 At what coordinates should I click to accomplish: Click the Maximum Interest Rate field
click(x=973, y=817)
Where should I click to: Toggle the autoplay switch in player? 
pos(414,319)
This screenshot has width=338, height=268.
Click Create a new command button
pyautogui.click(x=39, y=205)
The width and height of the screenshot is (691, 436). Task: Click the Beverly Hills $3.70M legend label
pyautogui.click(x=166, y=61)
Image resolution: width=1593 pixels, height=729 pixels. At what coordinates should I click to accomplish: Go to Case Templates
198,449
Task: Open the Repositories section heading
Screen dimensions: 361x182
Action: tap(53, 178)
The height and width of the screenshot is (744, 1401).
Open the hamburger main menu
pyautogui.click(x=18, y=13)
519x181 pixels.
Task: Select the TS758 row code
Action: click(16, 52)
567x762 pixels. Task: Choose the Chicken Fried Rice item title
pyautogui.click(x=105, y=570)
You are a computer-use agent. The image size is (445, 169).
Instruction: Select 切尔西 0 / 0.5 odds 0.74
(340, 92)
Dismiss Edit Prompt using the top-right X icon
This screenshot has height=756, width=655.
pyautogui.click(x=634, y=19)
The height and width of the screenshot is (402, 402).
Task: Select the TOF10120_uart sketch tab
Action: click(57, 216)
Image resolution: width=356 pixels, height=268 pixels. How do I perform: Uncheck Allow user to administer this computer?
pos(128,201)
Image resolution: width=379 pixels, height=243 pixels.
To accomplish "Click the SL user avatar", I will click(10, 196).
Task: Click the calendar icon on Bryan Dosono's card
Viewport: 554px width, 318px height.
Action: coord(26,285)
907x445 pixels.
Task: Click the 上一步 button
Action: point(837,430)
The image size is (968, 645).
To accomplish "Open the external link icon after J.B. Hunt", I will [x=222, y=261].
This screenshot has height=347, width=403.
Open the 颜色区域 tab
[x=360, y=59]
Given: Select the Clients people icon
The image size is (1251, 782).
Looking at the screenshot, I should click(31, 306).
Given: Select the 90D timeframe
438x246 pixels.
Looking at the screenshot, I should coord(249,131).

Task requirements: Check each line above for the string "Given" and copy the ones that have it.

Solution for this task:
Given: Select the Clients people icon
Given: Select the 90D timeframe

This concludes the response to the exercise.